MDD Cache speed

indibil

6502
Hi, I've been trying to view the cache speed on my 2x1.42GHz MDD with OS9 and Gauge Pro, but it doesn't show any information about either L2 or L3. I can't find any app that gives me this information.

Is there a version of Gauge Pro for OSX? Or what app could show me the L3 cache speed, or at least the ratio?

I've been told it's in a register called L3CR, but I don't know how to access this register.

Thanks.
 
Try PowerLogix CPU Director? There's a Mac OS 9 version and versions for some earlier versions of Mac OS X.

Performance Tools/CHUD/Hardware Tools has a program called "Reggie SE.app" which lets you view registers.
 
Thanks for your help. I finally found a version of CPU Director that showed this information in the MDD under OS9, and it wasn't the latest version.

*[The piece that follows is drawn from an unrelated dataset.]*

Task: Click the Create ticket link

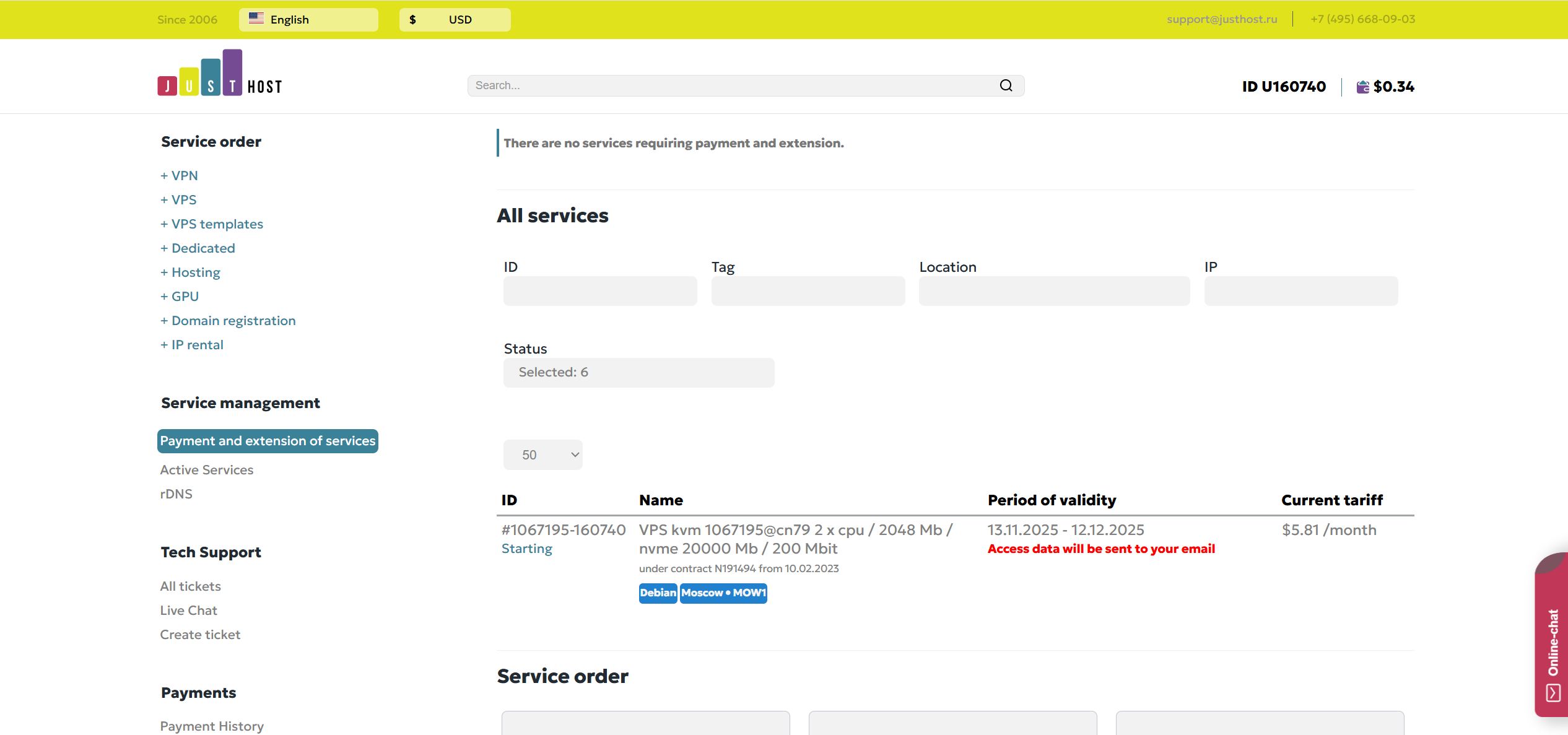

I verified that the cache ratio was 6:1, and the cache chips support up to 300MHz, so I decided to change the ratio to 5:1 by modifying the EEPROM. I've summarized it here:

https://rosysumenteinquieta.blogspot.com/2025/07/acelerar-la-cache-en-un-g4-mdd-dual.html

IMG_20250706_082129.jpg

IMG_20250706_103722.jpg

I hope with this information we can change the cache ratios as we wish.
 
I finally found a version of CPU Director that showed this information in the MDD under OS9, and it wasn't the latest version.
Do you mean the latest version doesn't run in Mac OS 9 (i.e. it's for Mac OS X) or that the latest version that runs in Mac OS 9 did not show the information? What are the versions that didn't work and the versions that did?
 
Do you mean the latest version doesn't run in Mac OS 9 (i.e. it's for Mac OS X) or that the latest version that runs in Mac OS 9 did not show the information? What are the versions that didn't work and the versions that did?
Under OS9 only the CPU_Director_1.5f5 version worked for me, the others gave me an error when opening the application.
 
I think your AI assistant may have just gotten really lucky. This is awesome that you found the correct byte and checksum information though! The reference for the 7450 series L3 Cache Control Register (L3CR) information can be found in section 2.2.5.5.15 of the MPC7450 RISC Microprocessor Family Reference Manual, Rev. 5. Bits 6-8 of that register (L3CLK) determine the cache frequency divider ratio. A hex "61" in that location gives you "0110 0001" in binary. A hex "51" in that location gives you "0101 0001" in that location. A ÷ 6 ratio needs "000" though and the only location that occurs doesn't change. ÷ 5 is "111" which doesn't appear at all. I also don't see how this could represent the ÷ 3.5 or ÷ 2.5 ratios that the CPU supports (could just be unimplemented. So something else may be reading the contents of this EEPROM and using its own logic based on what it finds to set the ratio which may or may not follow the assumptions that AI made. I'd be really interested in seeing what other values do here. If you have 300MHz cache chips, you can probably push them to ~330-350MHz before things get too unstable. 1.42GHz at ÷ 4 might be pushing it, but I bet 1.25GHz at ÷ 4 would work.